● EXTRAIT:
* * * * * * * * *
Tout ceci pose le problème de notre diplomatie, et de nos alliances militaires, dont au premier rang : l’OTAN, Organisation du Traité de l’Atlantique Nord, dont on a célébré le 70 ème anniversaire en avril 2019, puis le 3 décembre à Londres.

Le président Trump a insisté à plusieurs reprises pour que les Européens contribuent davantage aux dépenses de l’OTAN. M. Macron, lui, avait déclaré, le 7 novembre, dans The Economist, que : « l’OTAN était en état de mort cérébrale», s’attirant de vives critiques de Trump et du Président turc Erdogan. Le propos n’était pas sans intérêt ; malheureusement, les conclusions qu’il en tire sont exactement à l’inverse de ce qu’il faudrait faire : on parle d’une européanisation de la défense, concept extrêmement dangereux, car l’utilisation de l’armée, et spécialement de la dissuasion nucléaire, est trop étroitement liée aux intérêts vitaux de la Nation pour être déléguée à qui que ce soit.

Lorsque le général De Gaulle a décidé de retirer la France du dispositif militaire de l’OTAN, le jeune homme que j’étais critiquait cette décision. Je voulais alors rester dans l’OTAN ; je suis aujourd’hui sur la position inverse. Ce n’est pas être inconséquent : à l’époque, l’OTAN – dont l’objectif était de nous protéger du communisme international et du bloc soviétique, se justifiait pleinement : 6000 chars se tenaient à une nuit de route de nos frontières. La menace était réelle. Le communisme ne cessait de s’étendre par la violence : au Vietnam, au Cambodge, en Amérique latine, etc. Dans ces conditions, ce retrait du dispositif militaire affaiblissait dangereusement le camp occidental.

La Russie n’est plus l’Union soviétique.

Aujourd’hui, le pacte de Varsovie a été dissous. L’Union soviétique a éclaté. La Russie a rendu leur liberté, non seulement à tous les pays opprimés de l’Europe orientale (Pologne, Tchécoslovaquie, Hongrie, Bulgarie, etc.), mais aussi à ceux qui dépendaient de l’immense ancien empire russe : Républiques d’Asie centrale, du Caucase, pays baltes, etc. Certes, des problèmes subsistent. Notamment dans les portion de territoire où l’on a conservé plus d’affinités avec la Russie qu’avec les nouveaux Etats indépendants : Abkhazie en Géorgie, Crimée et Donbass en Ukraine, qui fut elle-même le berceau de la Russie… Mais faut-il pour autant qu’à l’instar de Napoléon III en 1853, dont ce fut la première grande erreur en politique étrangère, nous nous engagions en Crimée avec les anglo-saxons contre la Russie?
* * * * * * * * *
● DONNÉES FOURNIES:
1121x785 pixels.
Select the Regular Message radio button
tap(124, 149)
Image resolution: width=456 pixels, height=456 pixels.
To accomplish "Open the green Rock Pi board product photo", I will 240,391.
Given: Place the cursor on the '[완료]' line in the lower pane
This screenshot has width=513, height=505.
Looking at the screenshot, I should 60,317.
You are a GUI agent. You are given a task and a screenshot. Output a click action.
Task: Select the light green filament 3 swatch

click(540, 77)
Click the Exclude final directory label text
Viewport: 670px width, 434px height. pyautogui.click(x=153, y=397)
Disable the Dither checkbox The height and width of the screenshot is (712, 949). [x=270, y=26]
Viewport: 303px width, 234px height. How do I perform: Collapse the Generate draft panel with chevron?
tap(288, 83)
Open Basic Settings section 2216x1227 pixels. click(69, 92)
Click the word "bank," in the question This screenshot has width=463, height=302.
* * * * * * * * *
● SÉRIE D'EXERCICES:
1. Répondez, s'il vous plaît, à ces questions sur l'extrait consacré à l'OTAN :
(a) À quelle date et dans quel journal M. Macron a-t-il déclaré que l'OTAN était en état de mort cérébrale ?
(b) Combien de chars se tenaient à une nuit de route des frontières ?
(c) En quelle année Napoléon III s'est-il engagé en Crimée ?
2. Poursuivez le texte sur l'OTAN et la Russie à partir de sa dernière phrase.

● EXERCICES CORRIGÉS:
1.
(a) Le 7 novembre, dans The Economist.
(b) 6000 chars.
(c) En 1853.

2.
Extension menaçante

Et ces problèmes justifient-ils que, contrairement aux engagements, au moins implicites, que Gorbatchev a eu le grand tort de ne pas faire coucher par écrit lorsqu’il accepta la réunification allemande et le retrait russe de l’Europe de l’est, l’on ne cesse d’étendre le champ de l’OTAN, ce que naturellement la Russie voit d’un mauvais œil ? Surtout quand les usages de l’alliance ont été manifestement abusifs. Je fais ici référence à la guerre contre la Serbie au Kosovo, et aussi au chaos que nous avons fait régner en 2011 en Libye, à l’initiative de Sarkozy et de Bernard Henri Lévy, outrepassant la résolution N° 1973 du Conseil de Sécutité de l’O.N.U., l’opération française « Harmattan » se combinant avec l’opération OTAN « Unified Protector ». Nous payons aujourd’hui le prix de cette politique désastreuse, puisque les côtes de ce pays, en proie depuis lors à la guerre civile, sont la base arrière du trafic de migrants venus de toute l’Afrique, et envoyés vers l’Europe sur des coquilles de noix par des passeurs sans aucun scrupule.

Dans ces conditions, notre actuelle intégration dans l’OTAN traduit surtout notre sujétion diplomatique et stratégique aux États-Unis d’Amérique. Il conviendrait donc de réduire les compétences de l’Organisation à l’échange d’informations, aux exercices utiles menés en commun selon des procédures harmonisées, à la lutte conjointe contre le terrorisme islamique, peut-être encore à la coopération en matière d’armement, dans une alliance strictement défensive ne sortant pas de son cadre géographique.

Renforcer nos liens

En revanche, il est nécessaire de renforcer nos liens avec la Russie, qui est en butte aujourd’hui à l’hostilité du cénacle euro-atlantique, et aux sanctions de l’Union européenne, non fondées et contre-productives.

Nous pourrions renouer avec une tradition nationale naturelle en termes de géopolitique, illustrée par l’alliance franco-russe scellée à la fin du XIXe siècle. Qu’il me soit permis au passage d’honorer ici la mémoire de mon arrière- grand-père Emile Flourens, ministre des Affaires Etrangères en 1886, qui en fut l’initiateur, et devint l’ami et le biographe du Tsar Alexandre III. Aujourd’hui, il ne s’agirait pas d’une alliance défensive contre l’Allemagne, mais de contribuer à faire en sorte que l’Europe réconciliée surmonte sa grande division, qui remonte au partage de Théodose au quatrième siècle de notre ère entre empires latin et grec, et à la séparation sous Photius du catholicisme de l’orthodoxie (1054). Cette ligne de partage, c’est très exactement le méridien de Sarajevo, ligne d’affrontement de 1914 (assassinat de l’archiduc héritier d’Autriche ; déclenchement de la 1ère guerre mondiale) jusqu’à nos jours (guerre de Bosnie).

Les Russes d’aujourd’hui sont un peuple européen, en majorité chrétiens, souvent fervents, bien disposés à l’égard de la France, dont ils apprécient la culture, en butte comme nous aux incertitudes géopolitiques nées de la démographie : l’immense Sibérie, riche de potentialités, ne comporte que 20 millions d’habitants, face à un milliard et demi de Chinois. Et une partie de son territoire fut autrefois chinoise, notamment jusqu’au traité de Kiakhta (1727) et ceux qui suivirent.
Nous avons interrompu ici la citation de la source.